At a recent reading at Bryn Mawr College, Davis addressed the audience at first by noting the grandeur of the room.  She said, “I’ll just stand here and be impressed for a while.”  And that is exactly  how the audience regarded her, standing before dramatic windows and reading short and very short works from her forthcoming book titled Can’t and Won’t. At one moment dramatic lightning lit the room and she paused in her reading to note that she had not brought an umbrella.  Davis has the ability to take a simple detail which appears to be drawn from the repetitive nature of the quotidian and to magnify its associations and triggers therefore launching the mundane into the grim, surreal, comic or philosophical.  For instance, here is a very brief story, titled “Housekeeping Observation” which I hopefully copied correctly as she read:

“Under all this dirt the floor is really very clean.”

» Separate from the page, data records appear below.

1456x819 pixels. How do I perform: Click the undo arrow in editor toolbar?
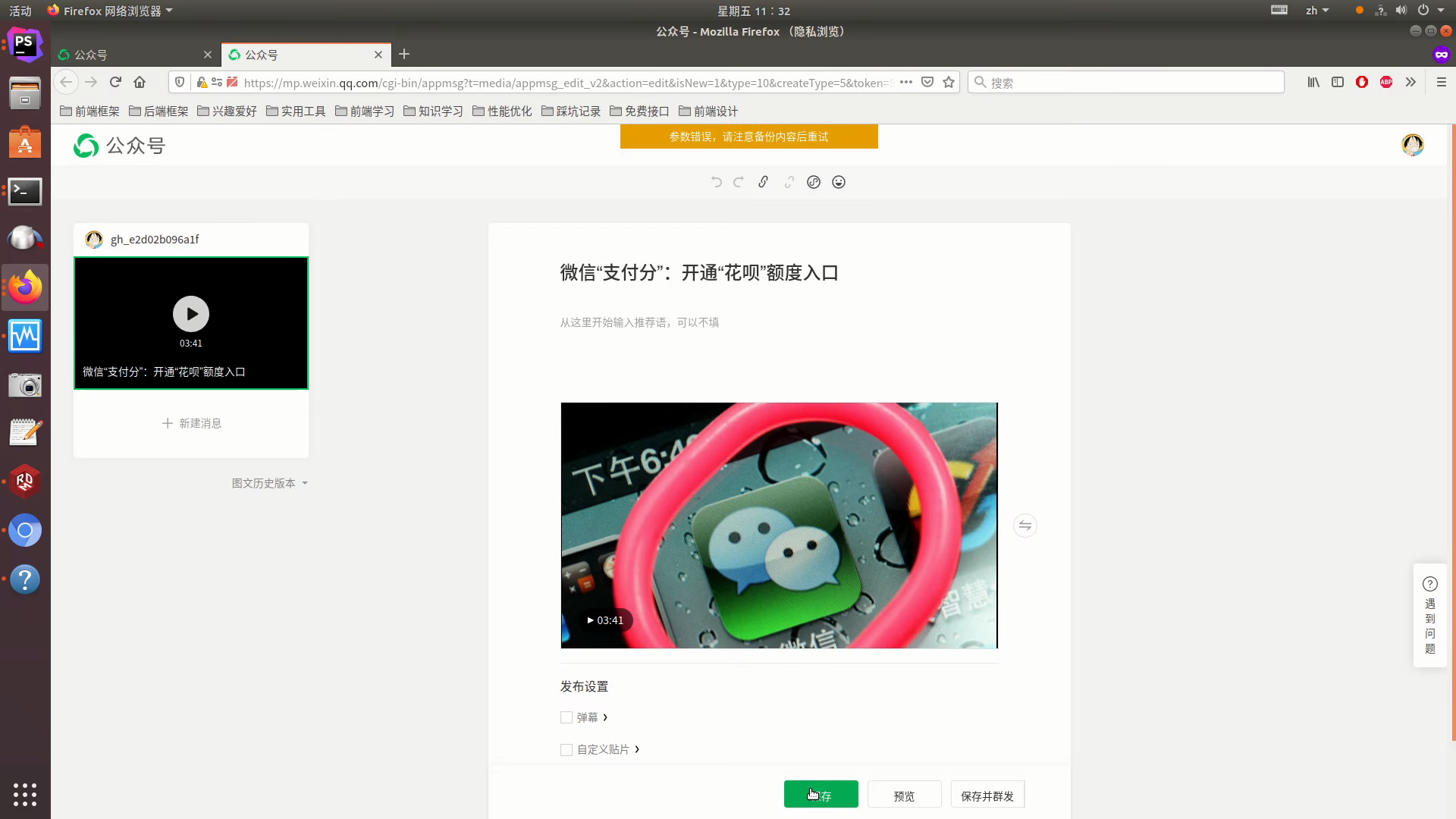click(716, 182)
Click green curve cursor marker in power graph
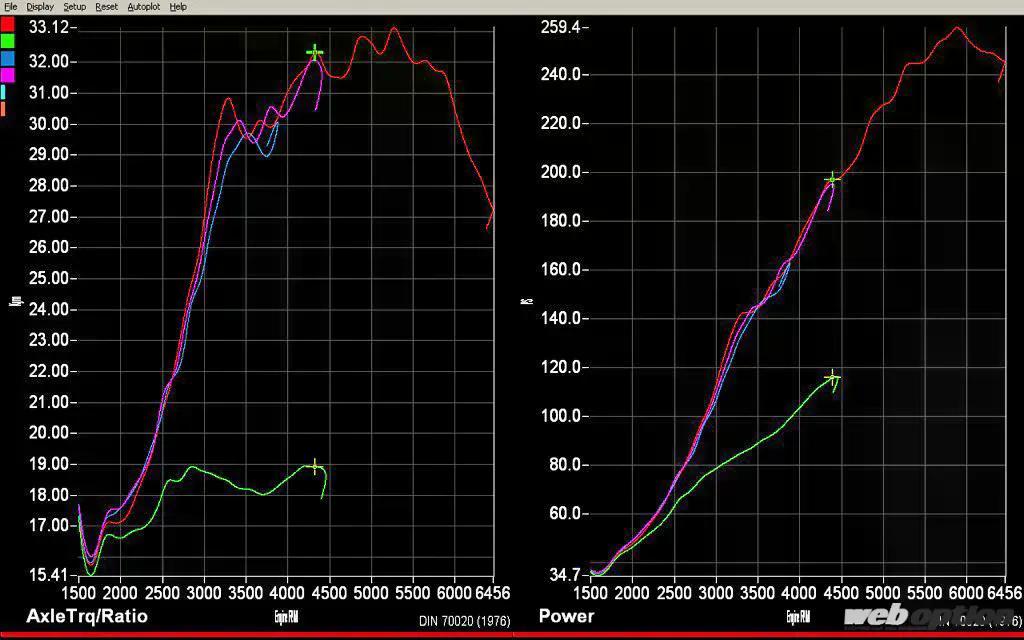 pos(832,378)
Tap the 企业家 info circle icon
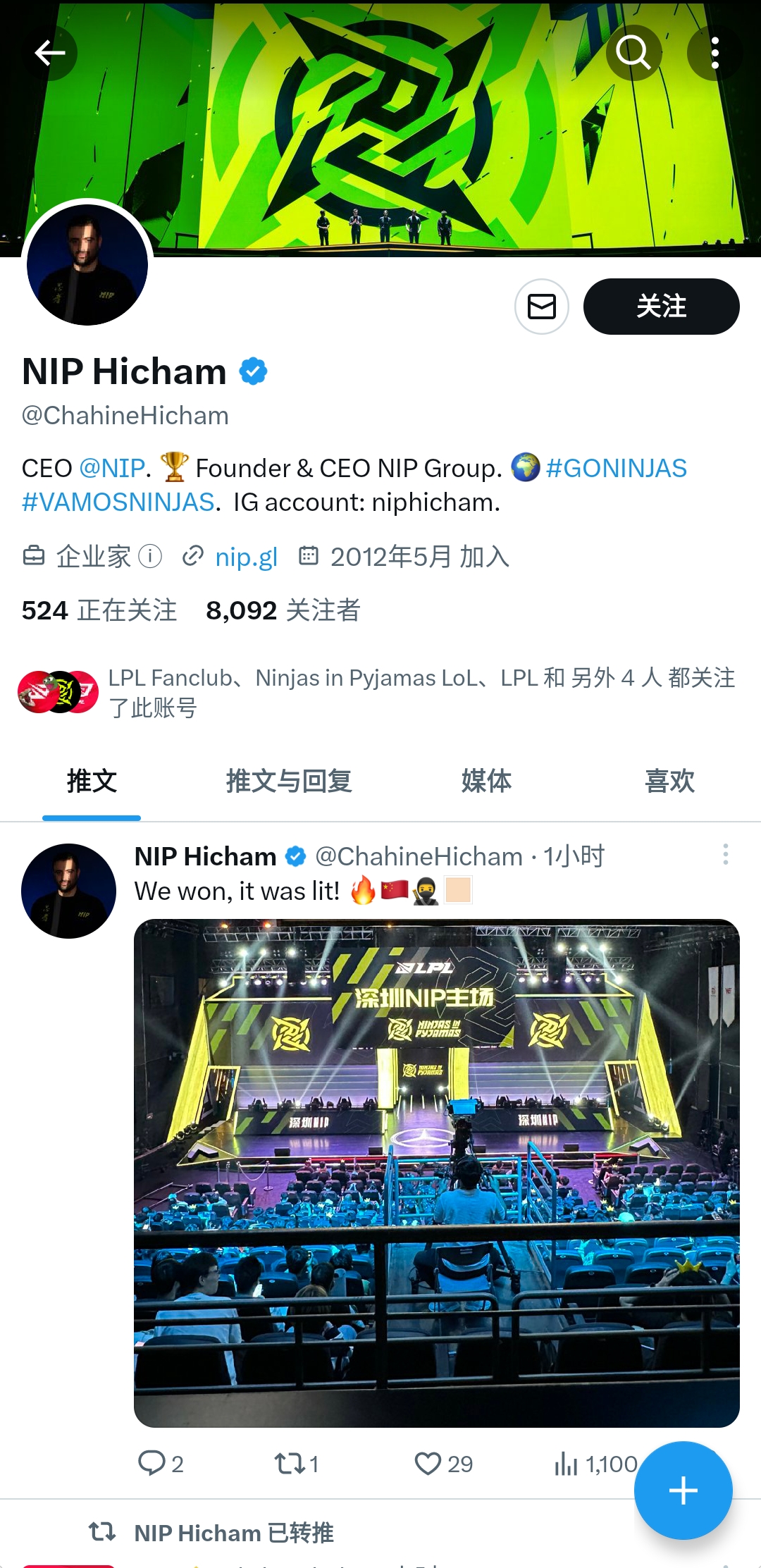The height and width of the screenshot is (1568, 761). click(150, 556)
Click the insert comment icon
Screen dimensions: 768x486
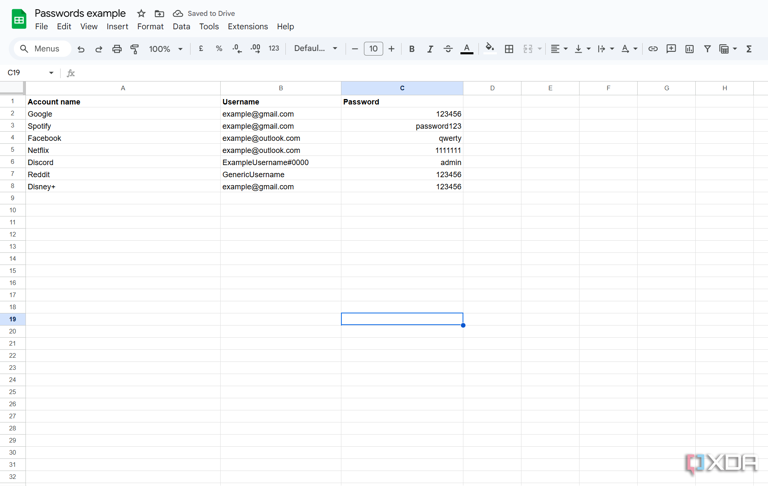(x=671, y=49)
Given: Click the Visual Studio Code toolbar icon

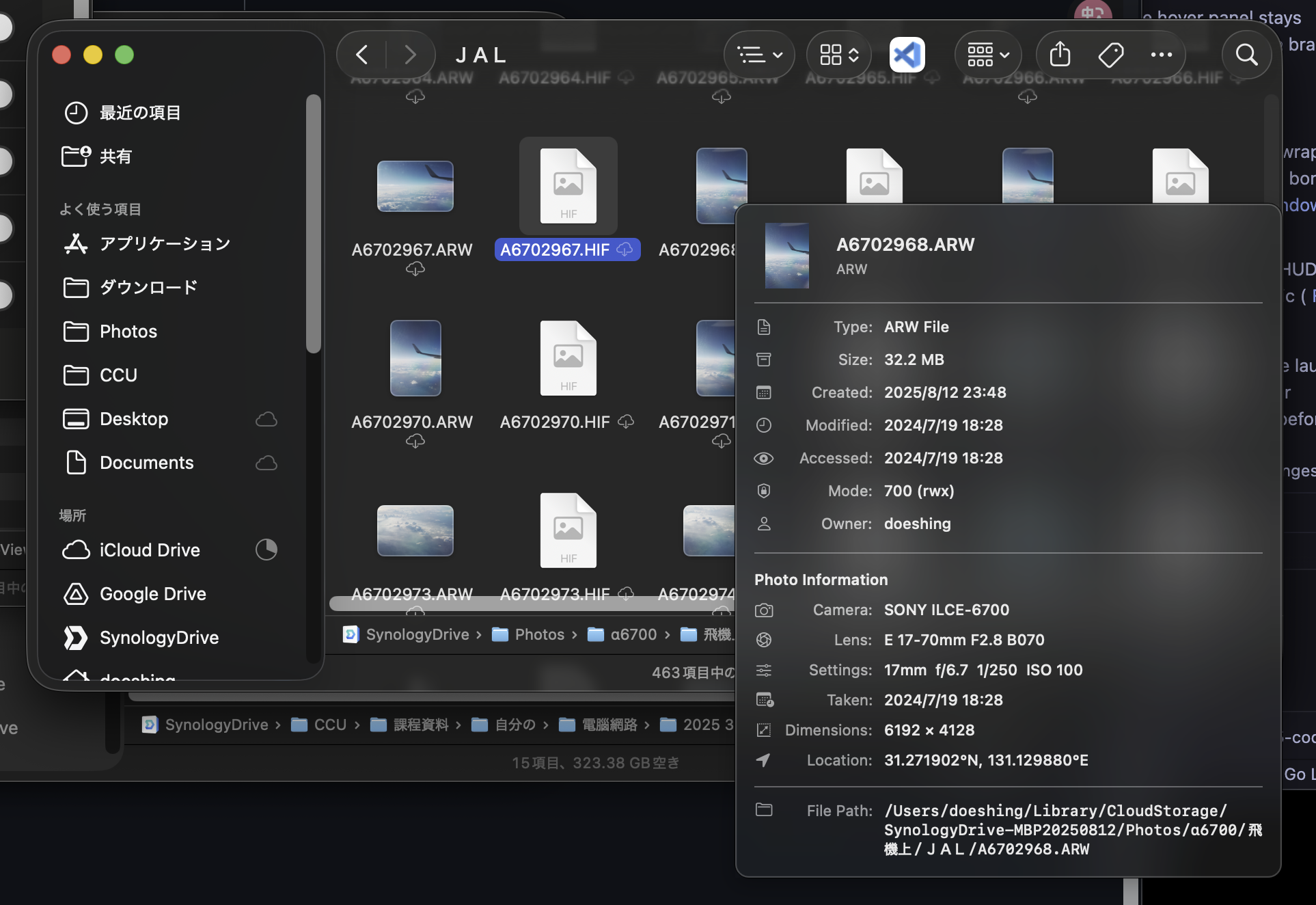Looking at the screenshot, I should tap(907, 55).

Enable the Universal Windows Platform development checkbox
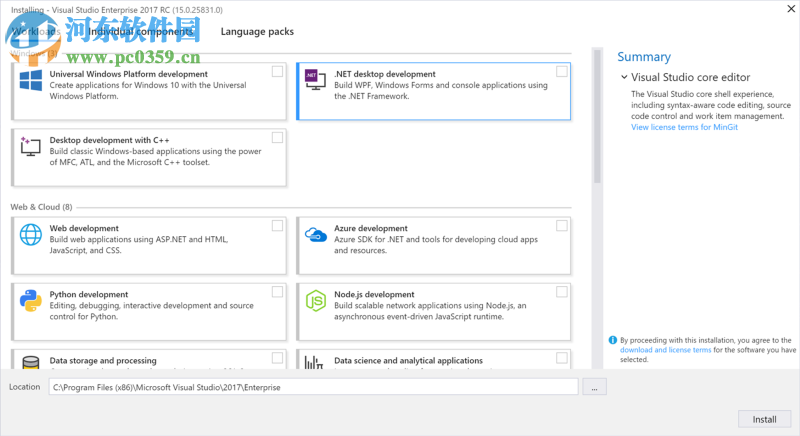tap(277, 72)
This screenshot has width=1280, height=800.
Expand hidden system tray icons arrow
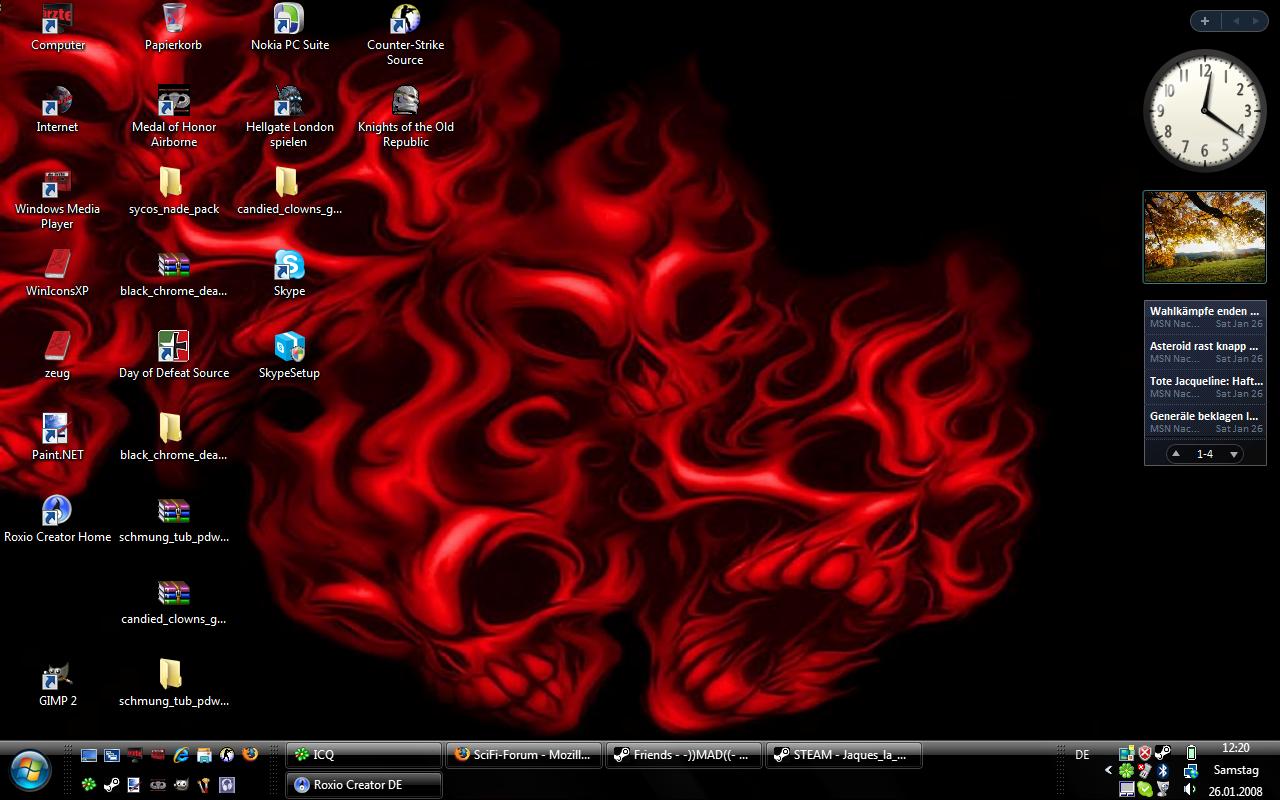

Davis hints at the life observed, often from a somewhat detached analytical distance, but her subtext points to the hidden, the unseen, the elephant in the room, embarrassment, anger, awkwardness, failings of personality and the body, ambition or personal slights.  Often reading her work I think, this is what the writer says to oneself, in the privacy of one’s room, later, after interactions have taken place.  Hers is the voice which pleads or conceals, complains, consoles or neurotically traces patterns.  In the surface of her works is a fluid accessibility in events, voices and locations.  The reality which she probes is not obliquely suggested, it is always right there, immediate, so that in reading there is a simultaneity in effect.  Her insights often shock or entertain with a direct and unexpected honesty.  The clean floor is always right under the dirt right under our feet, but how often do we consider it?  The dirt could be a metaphor for the work it would take to remove it, and this aspect of effort, of the difficulty of honesty or wakeful human consciousness could be a revelation. Peeling back layers required to reach any clarity about human behavior, or the way the mind works, is possible, and yet we see in the picture presented that it is a daunting and endless task. At the same time, it is just dirt, or unglorified dirt which is offered.  The dirt is real dirt for a reason.  In other words, there is nothing purely ornamental or gratuitous about it.  We aren’t just imagining this dirt.  We, the reader, stand upon it openly, whether or not we are aware of it.  Davis keeps reminding us where we stand, what we stand upon and how our foundational assumptions and predicaments influence our interactions with others.  Her work appears effortless, while in the same breath chronicling travail.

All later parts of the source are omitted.